By Teresa Cespedes and Terry Wade

LIMA (Reuters) - Former Peruvian President Alberto Fujimori was convicted of human rights crimes and sentenced to 25 years in prison on Tuesday, the first time a democratically elected Latin American president has been found guilty in his own country of such offenses.

A three-judge panel convicted him of ordering a military death squad to carry out two massacres that killed 25 people during his 1990-2000 rule, when he was battling communist guerrillas. Nearly 70,000 people died in two decades of conflict in the Andean country.

Once lauded as a hero, Fujimori, 70, could spend the rest of his life in prison.

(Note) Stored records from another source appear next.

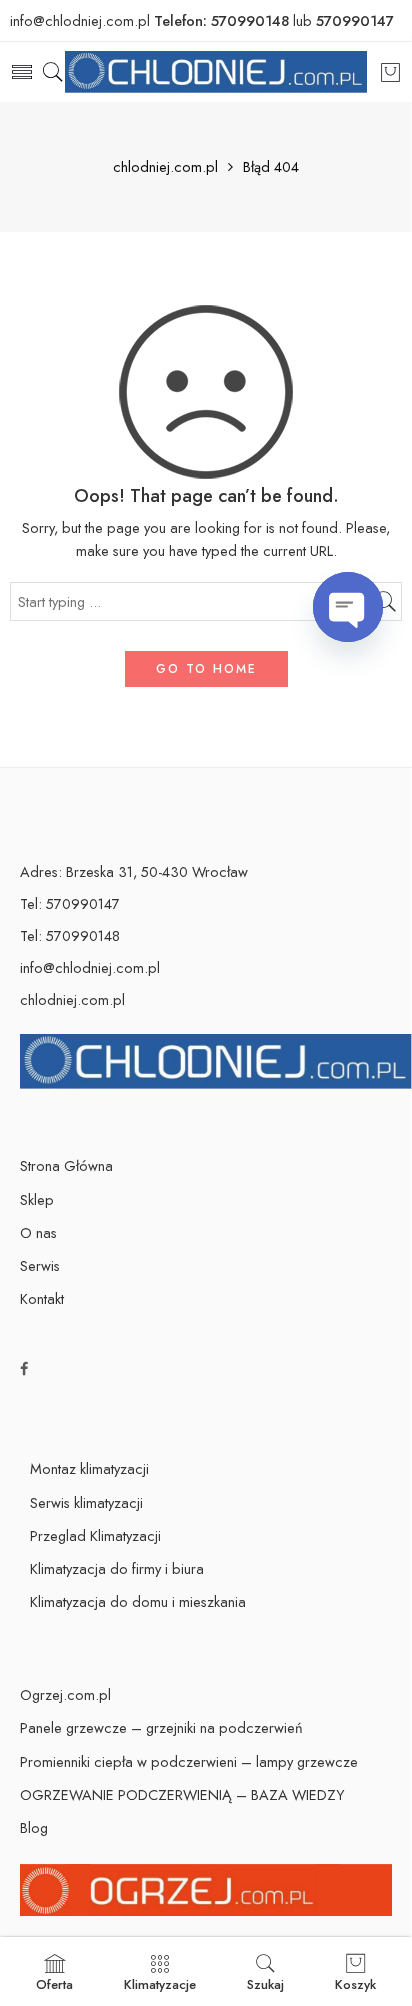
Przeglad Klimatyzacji (95, 1535)
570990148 (250, 20)
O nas (38, 1232)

The verdict is likely to have far-reaching political implications for Peru.

"He was the president who saved our country from terrorism," the former president's daughter Keiko Fujimori, a presidential hopeful and popular lawmaker, said as she called for supporters to march in the streets to protest the verdict.

The elder Fujimori did not react to the ruling except to say that he will appeal it.

Fujimori's popularity soared when he defeated the brutal Shining Path guerrillas, tamed economic chaos and freed dozens of hostages taken by the Tupac Amaru insurgency during a siege at the Japanese ambassador's house in Lima.

But a corruption scandal involving his spy chief, Vladimiro Montesinos, sank his government in 2000. Fujimori fled to exile in Japan, the country where his parents were born. He was later arrested in Chile and extradited to Peru, where he often snoozed through testimony and took off his socks.

Other Latin American rulers faced trials over human rights crimes before Fujimori, but they were military dictators or prosecuted outside their home countries. Chilean General Augusto Pinochet died in 2006 before he could be convicted.


Activists saw the trial as a turning point for Peru, still coming to terms with a bloody civil war that started in 1980.

"For the first time, the Peruvian justice system rose to the occasion in this historic fight against impunity," said Gisela Ortiz, whose brother was killed at La Cantuta University in 1992 as Fujimori's squads hunted for presumed leftists.

Fujimori's conviction stemmed from the La Cantuta killings and a 1991 massacre in the Barrios Altos section of Lima.

Many abuses by people on both sides of the civil war have never been prosecuted, and thousands of unmarked graves scar the countryside.

The Shining Path, led by a Maoist philosophy professor named Abimael Guzman, was perhaps the most brutal of Latin America's insurgencies. It beheaded people with machetes in the plazas of Andean towns, bombed the capital and killed journalists. Guzman is currently in prison in Peru.

The state, which was nearly toppled, struggled for years to halt the onslaught and sent guns to groups of vigilante peasants in the hinterlands to help the army.

The violence also ensnared the current president, Alan Garcia. He has been haunted by accusations that he violated rights during his first term from 1985-1990. Pressure to put him on trial may grow following the Fujimori verdict.

"With this ruling ... the Peruvian court has shown the world that even former heads of state cannot expect to get away with serious crimes," said Maria McFarland of the group Human Rights Watch.

Garcia has fended off charges by saying he was a democratic leader who lacked total control over the military, whereas Fujimori turned into an authoritarian president and shut down Congress.

Already a front-runner for the 2011 presidential race, Fujimori's daughter, a conservative like her father, has painted the former president as a savior rather than sinner.

If no candidate wins a majority in the initial election, the 33-year-old could end up in a run-off against fellow hopeful Ollanta Humala, a leftist ally of Venezuelan President Hugo Chavez, who nearly won in 2006.

Garcia, who is barred by the country's constitution from running for re-election in 2011, has told foreign investors he will do his best to derail Humala's candidacy by persuading Peruvians to reject leftist models that have regained popularity in Latin America.